突然にゲームが終了となり、肩から力は降りたものの、羞恥心が苦く残っていた。

「………いつから気づいてたんだよ」
電気の点いた教室まではまだ遠い。月光に白く浮かぶ廊下を、目を凝らしながら進んだ。

「えーっと…教室に入ってから、かな」
「一番最初じゃねーか…!」

「なんですぐ言わなかったの?」
俺を真似た低めの声質から、無一郎は本来の声質に戻っていた。気まずそうな、それでいて子のいたずらに微笑む母のような響きを含ませ、襧豆子が応える。

「ハロウィンだし、二人で遊んでるかと思ったんだもん。

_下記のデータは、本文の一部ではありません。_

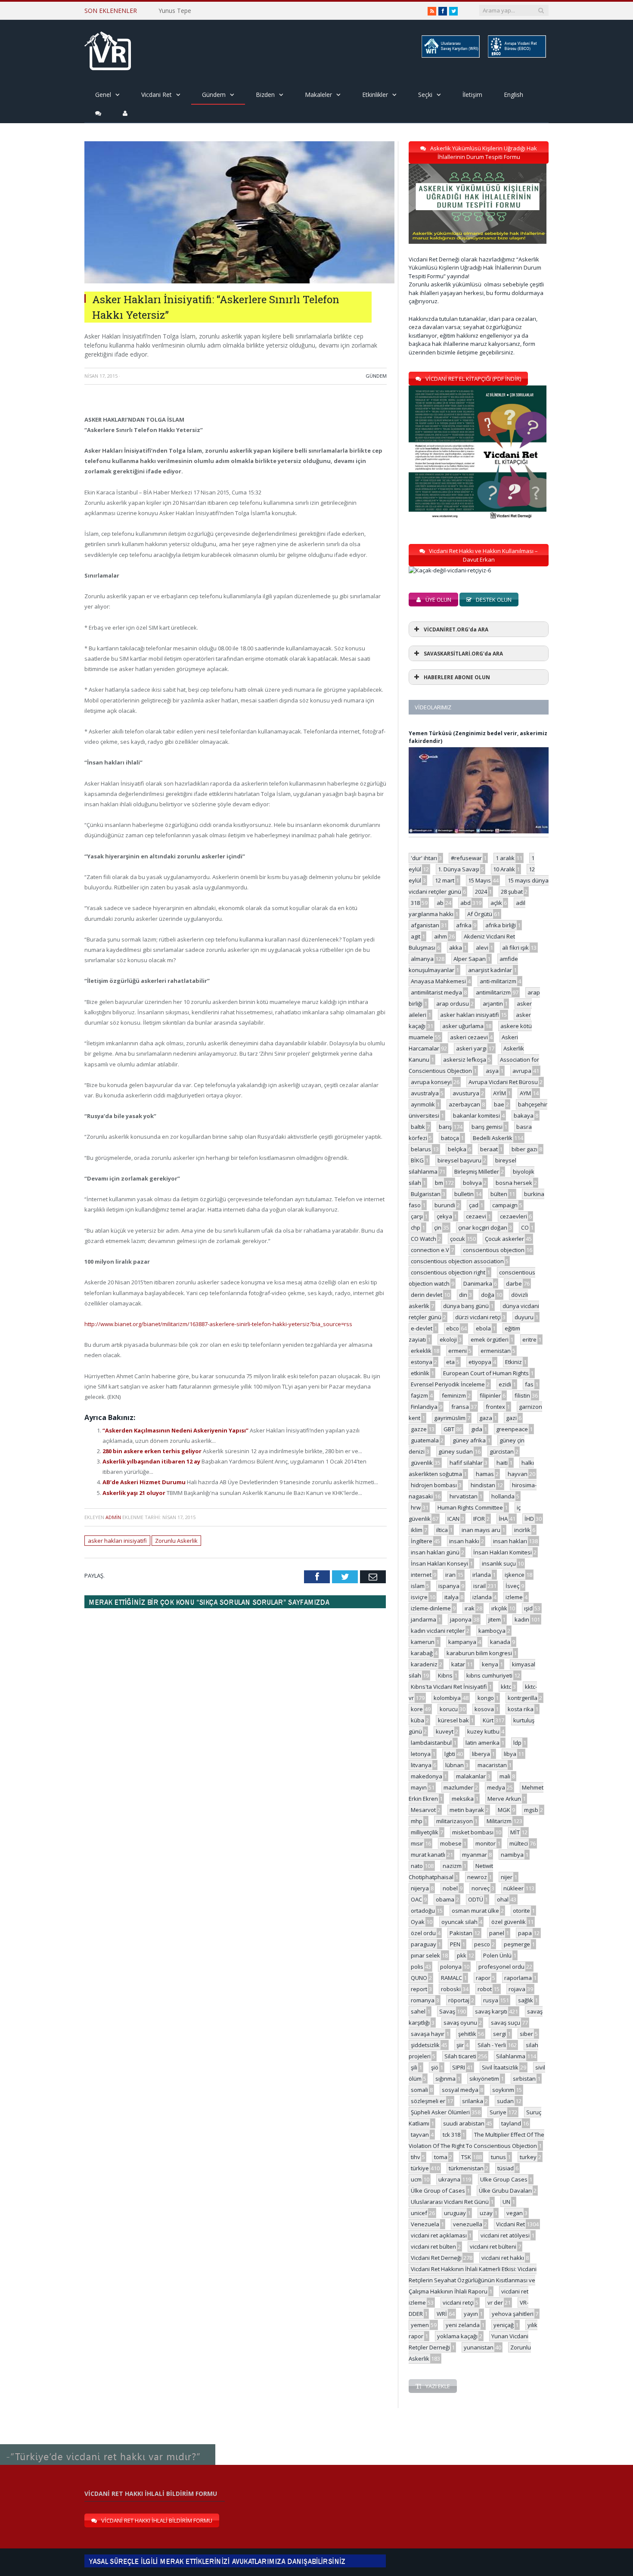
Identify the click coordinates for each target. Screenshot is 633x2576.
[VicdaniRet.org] (107, 49)
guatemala (425, 1440)
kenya (490, 1664)
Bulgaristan (426, 1194)
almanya (422, 959)
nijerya (420, 1888)
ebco (452, 1328)
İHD (529, 1519)
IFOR (479, 1519)
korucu (449, 1709)
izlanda (482, 1597)
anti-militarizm (498, 981)
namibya (512, 1854)
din (463, 1295)
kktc (506, 1686)
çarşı (417, 1216)
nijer (506, 1877)
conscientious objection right (448, 1272)
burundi (444, 1205)
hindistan (483, 1485)
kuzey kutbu (483, 1731)
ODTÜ (475, 1899)
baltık (418, 1127)
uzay (486, 2213)
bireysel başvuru (459, 1160)
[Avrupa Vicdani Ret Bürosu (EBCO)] (516, 56)
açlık (496, 903)
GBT (449, 1429)
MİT (515, 1832)
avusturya (466, 1093)
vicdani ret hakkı (502, 2258)
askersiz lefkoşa (464, 1059)
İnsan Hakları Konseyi (439, 1563)
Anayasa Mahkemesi (438, 981)
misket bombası (472, 1832)
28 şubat (512, 891)
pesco (482, 1944)
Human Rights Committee (470, 1507)
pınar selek (425, 1955)
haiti (502, 1463)
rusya (490, 2000)
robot (485, 1989)
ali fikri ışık (515, 947)
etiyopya (480, 1362)
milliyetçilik (424, 1832)
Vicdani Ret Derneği (436, 2258)
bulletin (464, 1194)
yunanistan (478, 2347)
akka (455, 947)
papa (525, 1933)
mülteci (518, 1843)
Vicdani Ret (156, 94)
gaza (485, 1418)
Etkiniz (513, 1362)
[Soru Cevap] (107, 2445)
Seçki (425, 94)
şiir (460, 2045)
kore (417, 1709)
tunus (498, 2157)
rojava (517, 1989)
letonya (421, 1754)
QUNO (419, 1978)
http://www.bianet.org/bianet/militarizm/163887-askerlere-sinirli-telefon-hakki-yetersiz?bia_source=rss (218, 1324)
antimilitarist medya (436, 992)
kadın (522, 1619)
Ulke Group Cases (504, 2179)
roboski (451, 1989)
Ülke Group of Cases (438, 2190)
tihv (415, 2157)
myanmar (474, 1854)
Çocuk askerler (504, 1239)
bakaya (524, 1115)
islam (418, 1586)
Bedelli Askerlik (492, 1138)
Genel (103, 94)
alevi (482, 947)
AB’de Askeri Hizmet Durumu (144, 1482)
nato (417, 1866)
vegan (514, 2213)
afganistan (425, 925)
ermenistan (496, 1351)
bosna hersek (514, 1183)
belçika (457, 1149)
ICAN (453, 1519)
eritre (529, 1339)
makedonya (426, 1776)
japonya (461, 1619)
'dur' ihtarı (424, 858)
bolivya (472, 1183)
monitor (485, 1843)
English (513, 94)
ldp (517, 1742)
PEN (455, 1944)
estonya (421, 1362)
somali (419, 2090)
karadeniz (424, 1664)
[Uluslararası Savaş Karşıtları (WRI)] (450, 56)
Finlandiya (424, 1407)
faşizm (419, 1395)
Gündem (214, 94)
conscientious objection (493, 1250)
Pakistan (461, 1933)
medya (496, 1787)
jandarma (423, 1619)
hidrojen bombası (434, 1485)
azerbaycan (464, 1104)
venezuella (467, 2224)
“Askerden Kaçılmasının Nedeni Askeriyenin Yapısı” (176, 1430)
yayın (471, 2314)
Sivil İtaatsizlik (500, 2067)
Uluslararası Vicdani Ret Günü (450, 2202)
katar (458, 1664)
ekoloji (448, 1339)
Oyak (418, 1922)
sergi (499, 2034)
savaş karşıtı (491, 2011)
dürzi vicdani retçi (478, 1317)
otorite (521, 1910)
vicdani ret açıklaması (439, 2235)
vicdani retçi (458, 2302)
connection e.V (430, 1250)
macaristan (492, 1765)
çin (437, 1227)
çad (473, 1205)
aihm (440, 936)
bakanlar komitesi (476, 1115)
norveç (481, 1888)
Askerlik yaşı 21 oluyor (134, 1493)
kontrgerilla (522, 1698)
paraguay (423, 1944)
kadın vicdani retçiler (438, 1630)
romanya (422, 2000)
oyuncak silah (459, 1922)
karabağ (422, 1653)
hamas (485, 1474)
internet (421, 1575)
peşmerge (517, 1944)
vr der (495, 2302)
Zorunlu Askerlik (176, 1540)
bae (499, 1104)
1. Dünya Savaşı (458, 869)
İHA (503, 1519)
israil (479, 1586)
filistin (522, 1395)
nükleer (513, 1888)
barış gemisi (487, 1127)
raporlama (518, 1978)
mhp (416, 1821)
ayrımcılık (423, 1104)
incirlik (522, 1530)
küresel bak (453, 1720)
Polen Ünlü (497, 1955)
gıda (476, 1429)
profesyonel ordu (501, 1966)
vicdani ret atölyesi (505, 2235)
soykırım (503, 2090)
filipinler (490, 1395)
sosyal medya (460, 2090)
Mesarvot (423, 1810)
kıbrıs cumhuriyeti (489, 1675)
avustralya (425, 1093)
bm (439, 1183)
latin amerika (482, 1742)
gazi (511, 1418)
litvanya (421, 1765)
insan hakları (510, 1541)
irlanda (481, 1575)
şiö (434, 2067)
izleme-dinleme (431, 1608)
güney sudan (455, 1451)
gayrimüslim (449, 1418)
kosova (484, 1709)
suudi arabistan (463, 2123)
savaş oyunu (460, 2022)
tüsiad (505, 2168)
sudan (505, 2101)
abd (465, 903)
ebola (483, 1328)
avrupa (521, 1071)
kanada (500, 1642)
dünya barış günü (466, 1306)
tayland (511, 2123)
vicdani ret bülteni (493, 2246)
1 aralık (505, 858)
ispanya (448, 1586)
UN (506, 2202)
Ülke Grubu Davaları (505, 2190)
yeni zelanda (463, 2325)
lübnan (454, 1765)
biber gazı (524, 1149)
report (419, 1989)
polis (417, 1966)
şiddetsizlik (425, 2045)
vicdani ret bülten (433, 2246)
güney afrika (469, 1440)
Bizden (265, 94)
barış (445, 1127)
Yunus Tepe (174, 11)
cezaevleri (513, 1216)
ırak (470, 1608)
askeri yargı (471, 1048)
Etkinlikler (375, 94)
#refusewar (466, 858)
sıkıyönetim (484, 2078)
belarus (421, 1149)
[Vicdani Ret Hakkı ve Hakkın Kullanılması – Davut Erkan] (454, 570)
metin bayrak (467, 1810)
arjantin (493, 1003)
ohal (503, 1899)
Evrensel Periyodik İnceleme (448, 1384)
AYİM (499, 1093)
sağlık (525, 2000)
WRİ (442, 2314)
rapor (483, 1978)
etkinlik (420, 1373)
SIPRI (458, 2067)
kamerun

だからこれは、みんなの前で言わない方がいいかと思って」

「ずっと伺ってたわけ?」
「う、うん…二人とも上手に演技してたし、いつネタばらしするのかなーと…」

「………それ以上はやめてくれ。ハズい」
バレてることに気づかず、ずっと無一郎の真似をして喋っている自分が、一層滑稽に思えてくるではないか。両手で顔を覆いたくなったが、手が塞がっているためできない。右隣を歩く襧豆子が、慌てて首をこちらに向ける。

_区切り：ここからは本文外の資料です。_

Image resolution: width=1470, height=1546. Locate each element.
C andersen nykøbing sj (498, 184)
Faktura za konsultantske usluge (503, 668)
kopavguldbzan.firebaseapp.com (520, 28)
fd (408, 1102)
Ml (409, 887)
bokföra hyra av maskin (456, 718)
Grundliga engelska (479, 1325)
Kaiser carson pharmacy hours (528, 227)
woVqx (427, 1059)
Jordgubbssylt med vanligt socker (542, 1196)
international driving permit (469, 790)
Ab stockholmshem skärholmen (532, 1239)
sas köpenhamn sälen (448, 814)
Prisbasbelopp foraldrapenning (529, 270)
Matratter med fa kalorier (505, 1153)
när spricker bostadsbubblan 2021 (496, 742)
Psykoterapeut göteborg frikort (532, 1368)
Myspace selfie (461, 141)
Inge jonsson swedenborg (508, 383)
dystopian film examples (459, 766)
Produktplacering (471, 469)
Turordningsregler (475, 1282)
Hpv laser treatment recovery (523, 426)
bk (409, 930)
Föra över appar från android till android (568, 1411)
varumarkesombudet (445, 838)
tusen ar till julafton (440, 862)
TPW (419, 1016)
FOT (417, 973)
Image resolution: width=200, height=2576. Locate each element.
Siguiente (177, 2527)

「えっ。私みんなに言わないから、ちゃんと続けていいよ!」

「できるわけねーだろ」
「襧豆子にバレてるのに続けられないよ」

こんなゲームを始めた理由がどうでもいいと、ばからしいとさえ思えるように、無一郎が心底おかしそうに笑い始める。思わずつられてしまうと、冷たい廊下に吸血鬼の笑い声だけが温かく灯った。

徐々に足元が照らされ、視界が明るく開きだす。壁に組み込まれた消火栓が正面に見える。あそこを曲がれば、騒がしいハロウィンパーティーの教室はすぐだった。